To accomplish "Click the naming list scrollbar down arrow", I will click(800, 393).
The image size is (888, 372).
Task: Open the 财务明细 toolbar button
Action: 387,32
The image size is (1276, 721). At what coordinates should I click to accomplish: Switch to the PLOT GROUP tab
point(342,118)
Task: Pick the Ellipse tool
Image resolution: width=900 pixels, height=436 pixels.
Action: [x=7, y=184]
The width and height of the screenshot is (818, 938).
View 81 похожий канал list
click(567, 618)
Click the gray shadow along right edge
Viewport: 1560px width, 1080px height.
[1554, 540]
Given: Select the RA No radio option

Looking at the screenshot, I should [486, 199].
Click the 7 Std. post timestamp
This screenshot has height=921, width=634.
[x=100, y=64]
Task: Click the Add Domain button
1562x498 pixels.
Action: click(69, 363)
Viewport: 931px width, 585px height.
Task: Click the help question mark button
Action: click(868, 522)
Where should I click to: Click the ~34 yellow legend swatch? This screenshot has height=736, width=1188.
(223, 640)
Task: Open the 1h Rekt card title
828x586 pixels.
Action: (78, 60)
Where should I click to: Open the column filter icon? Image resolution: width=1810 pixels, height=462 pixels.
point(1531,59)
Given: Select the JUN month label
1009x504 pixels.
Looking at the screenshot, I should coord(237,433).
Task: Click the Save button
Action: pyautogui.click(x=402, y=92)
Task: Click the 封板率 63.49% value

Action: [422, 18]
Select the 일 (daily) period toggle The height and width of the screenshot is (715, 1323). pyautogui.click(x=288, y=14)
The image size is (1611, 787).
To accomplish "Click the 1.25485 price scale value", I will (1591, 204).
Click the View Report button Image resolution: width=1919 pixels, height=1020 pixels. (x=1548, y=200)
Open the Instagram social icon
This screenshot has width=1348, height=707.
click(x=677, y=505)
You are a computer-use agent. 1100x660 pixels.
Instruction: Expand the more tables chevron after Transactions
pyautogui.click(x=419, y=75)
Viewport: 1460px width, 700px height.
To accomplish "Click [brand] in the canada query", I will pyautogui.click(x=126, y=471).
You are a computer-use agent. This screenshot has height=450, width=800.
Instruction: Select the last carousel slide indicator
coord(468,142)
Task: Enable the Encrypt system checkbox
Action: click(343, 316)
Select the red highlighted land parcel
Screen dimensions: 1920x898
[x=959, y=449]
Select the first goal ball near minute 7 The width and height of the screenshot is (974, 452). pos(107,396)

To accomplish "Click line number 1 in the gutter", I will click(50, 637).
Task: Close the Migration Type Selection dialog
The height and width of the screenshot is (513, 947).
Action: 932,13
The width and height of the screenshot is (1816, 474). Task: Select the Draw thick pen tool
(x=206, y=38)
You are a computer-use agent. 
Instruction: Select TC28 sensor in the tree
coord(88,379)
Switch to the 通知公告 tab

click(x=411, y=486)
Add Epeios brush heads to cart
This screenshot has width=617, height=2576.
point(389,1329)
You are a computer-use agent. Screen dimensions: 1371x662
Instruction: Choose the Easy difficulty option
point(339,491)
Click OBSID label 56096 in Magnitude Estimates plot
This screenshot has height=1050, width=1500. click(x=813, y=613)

• • • • •

__AIM OF THE EXERCISE__
All of the entries above should be output exactly as they are.

__SOLUTION TO THE EXERCISE__
To accomplish "Click the naming list scrollbar down arrow", I will click(800, 393).
The image size is (888, 372).
Task: Open the 财务明细 toolbar button
Action: 387,32
The image size is (1276, 721). At what coordinates should I click to accomplish: Switch to the PLOT GROUP tab
point(342,118)
Task: Pick the Ellipse tool
Image resolution: width=900 pixels, height=436 pixels.
Action: [x=7, y=184]
The width and height of the screenshot is (818, 938).
View 81 похожий канал list
click(567, 618)
Click the gray shadow along right edge
Viewport: 1560px width, 1080px height.
[1554, 540]
Given: Select the RA No radio option

Looking at the screenshot, I should [486, 199].
Click the 7 Std. post timestamp
This screenshot has height=921, width=634.
[x=100, y=64]
Task: Click the Add Domain button
1562x498 pixels.
Action: click(69, 363)
Viewport: 931px width, 585px height.
Task: Click the help question mark button
Action: click(868, 522)
Where should I click to: Click the ~34 yellow legend swatch? This screenshot has height=736, width=1188.
(223, 640)
Task: Open the 1h Rekt card title
828x586 pixels.
Action: (78, 60)
Where should I click to: Open the column filter icon? Image resolution: width=1810 pixels, height=462 pixels.
point(1531,59)
Given: Select the JUN month label
1009x504 pixels.
Looking at the screenshot, I should coord(237,433).
Task: Click the Save button
Action: pyautogui.click(x=402, y=92)
Task: Click the 封板率 63.49% value

Action: [422, 18]
Select the 일 (daily) period toggle The height and width of the screenshot is (715, 1323). pyautogui.click(x=288, y=14)
The image size is (1611, 787).
To accomplish "Click the 1.25485 price scale value", I will (1591, 204).
Click the View Report button Image resolution: width=1919 pixels, height=1020 pixels. (x=1548, y=200)
Open the Instagram social icon
This screenshot has width=1348, height=707.
click(x=677, y=505)
You are a computer-use agent. 1100x660 pixels.
Instruction: Expand the more tables chevron after Transactions
pyautogui.click(x=419, y=75)
Viewport: 1460px width, 700px height.
To accomplish "Click [brand] in the canada query", I will pyautogui.click(x=126, y=471).
You are a computer-use agent. This screenshot has height=450, width=800.
Instruction: Select the last carousel slide indicator
coord(468,142)
Task: Enable the Encrypt system checkbox
Action: click(343, 316)
Select the red highlighted land parcel
Screen dimensions: 1920x898
[x=959, y=449]
Select the first goal ball near minute 7 The width and height of the screenshot is (974, 452). pos(107,396)

To accomplish "Click line number 1 in the gutter", I will click(50, 637).
Task: Close the Migration Type Selection dialog
The height and width of the screenshot is (513, 947).
Action: 932,13
The width and height of the screenshot is (1816, 474). Task: Select the Draw thick pen tool
(x=206, y=38)
You are a computer-use agent. 
Instruction: Select TC28 sensor in the tree
coord(88,379)
Switch to the 通知公告 tab

click(x=411, y=486)
Add Epeios brush heads to cart
This screenshot has width=617, height=2576.
point(389,1329)
You are a computer-use agent. Screen dimensions: 1371x662
Instruction: Choose the Easy difficulty option
point(339,491)
Click OBSID label 56096 in Magnitude Estimates plot
This screenshot has height=1050, width=1500. click(x=813, y=613)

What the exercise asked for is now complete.